Harris also talked about changes in Northeast Corridor pricing strategies and advancements to ensure mechanical failures are properly addressed. Trains News Wire will examine those initiatives in separate reports.

5 thoughts on “Dining car access to be extended to ‘Coast Starlight’ business class

  1. “(D)ecisions made to sideline equipment and reduce mechanical forces more than a year ago.”
    We’re hearing this from EVERY railroad. Seriously. It is just amazing how incredibly, stupidly, agonizingly short-sighted RR management is and has been for over half-a-century.
    There is no way they could have believed that this CoVid-19 thing would last this long. They HAD to know that it would end, and yet they laid off thousands.
    Are these people the best that railroading has? If so, perhaps investors should just sell off everything, because the idiots running these businesses will destroy it.

  2. Though some of the circumstances of the article are frustrating (most of all for coach passengers still being kept out of the dinning car), I appreciate the apparent efforts by CEO Flynn to get it right. This is a refreshing change from Richard Anderson’s harsh, “fuselage mindset” approach. Need to also remember that the mistakes of storing too much equipment, etc. was done by several airlines (mothballing too many planes, furloughing too many employees) so Amtrak was not the only one.

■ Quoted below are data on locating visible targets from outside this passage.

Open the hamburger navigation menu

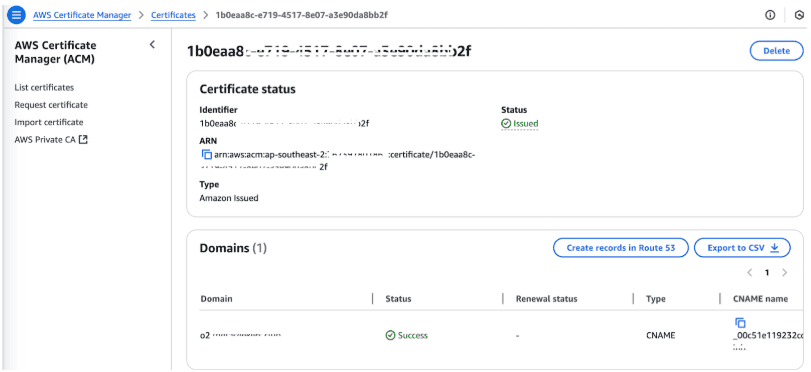point(16,15)
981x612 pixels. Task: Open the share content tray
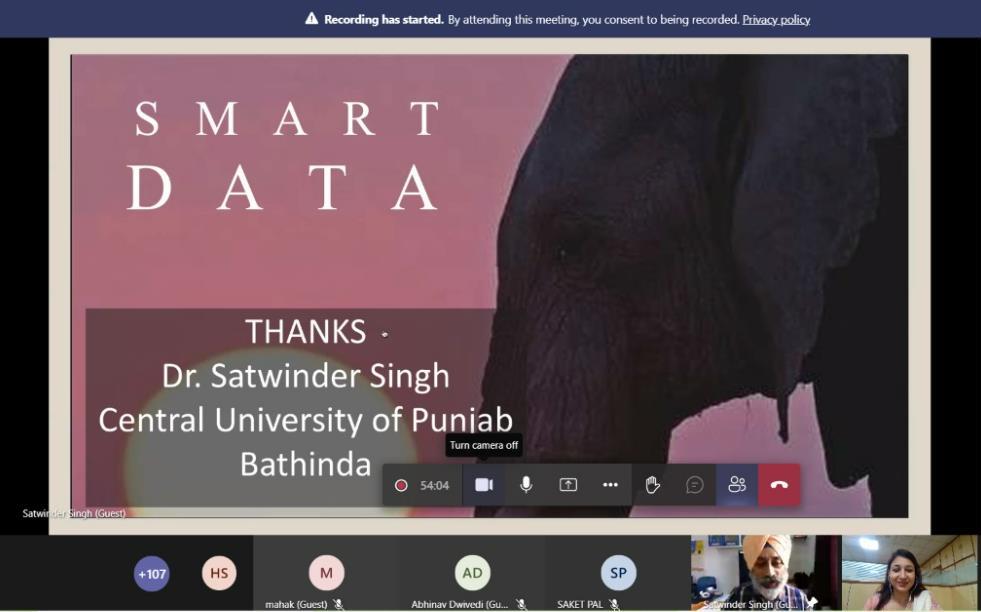pos(568,485)
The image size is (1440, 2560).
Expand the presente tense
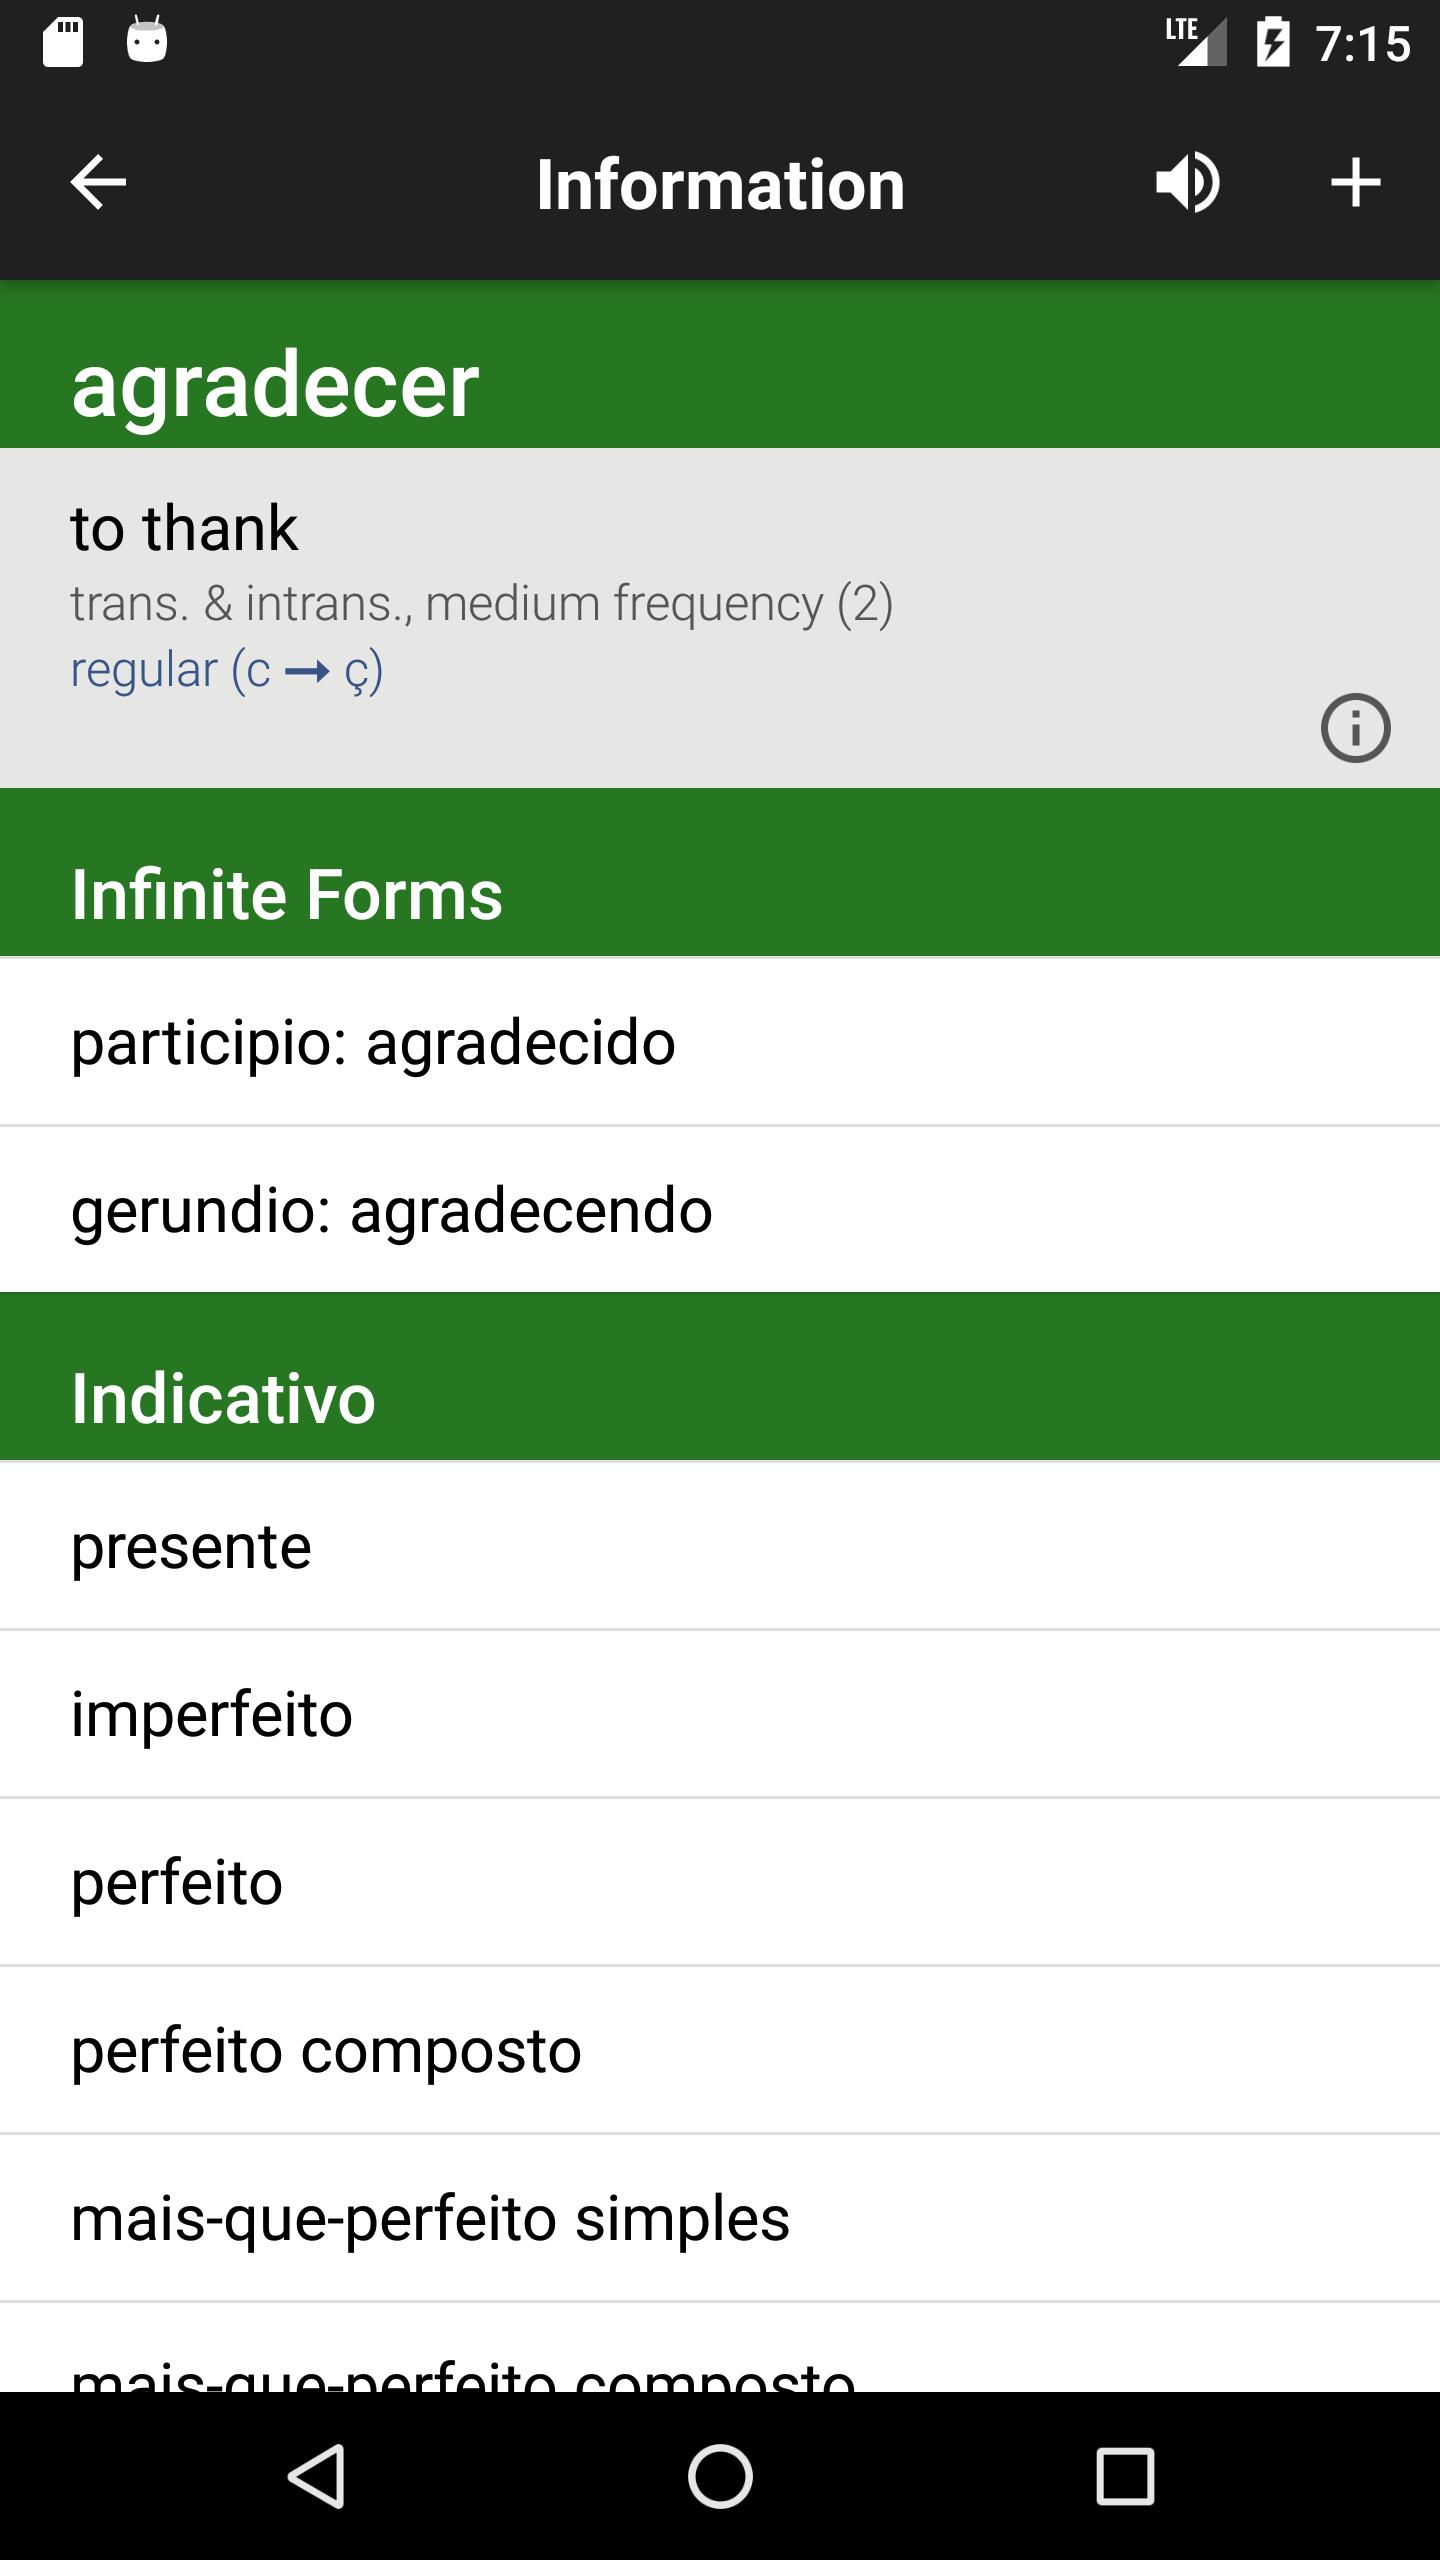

  3. Seems to me that if there is a wrong was to run a railroad, Amtrak will work very hard to find it. They don’t seem to want to notice that whatever the improvements they do make, the railroad passengers are ready to pay for the increase in service, no matter what it costs. Let’s hope that they will continue to move away from the airline management mentality that they grew up in of seeing how little they could get away with doing without alienating every customer that had to accept the pitiful level of service they had to endure. Maybe there is hope that the principle of spending money to make money will yet prevail. (I can dream, can’t i?)

  4. The “constraints of single level dining cars.” What a burden. How will it ever be overcome? Never been done successfully.

  5. At Amtrak, long distance passenger trains with high sleeping car ratio continue to be elusive. An example of such consist would be as follows: 1 baggage car, 1 baggage-dorm, 4 coaches, 1 lounge car, 1 diner, and 6 sleeping cars. [In the middle 20th century, a boat-tailed sleeper-lounge observation car would bring up the rear of some trains, offering a receding view of the landscape and track.]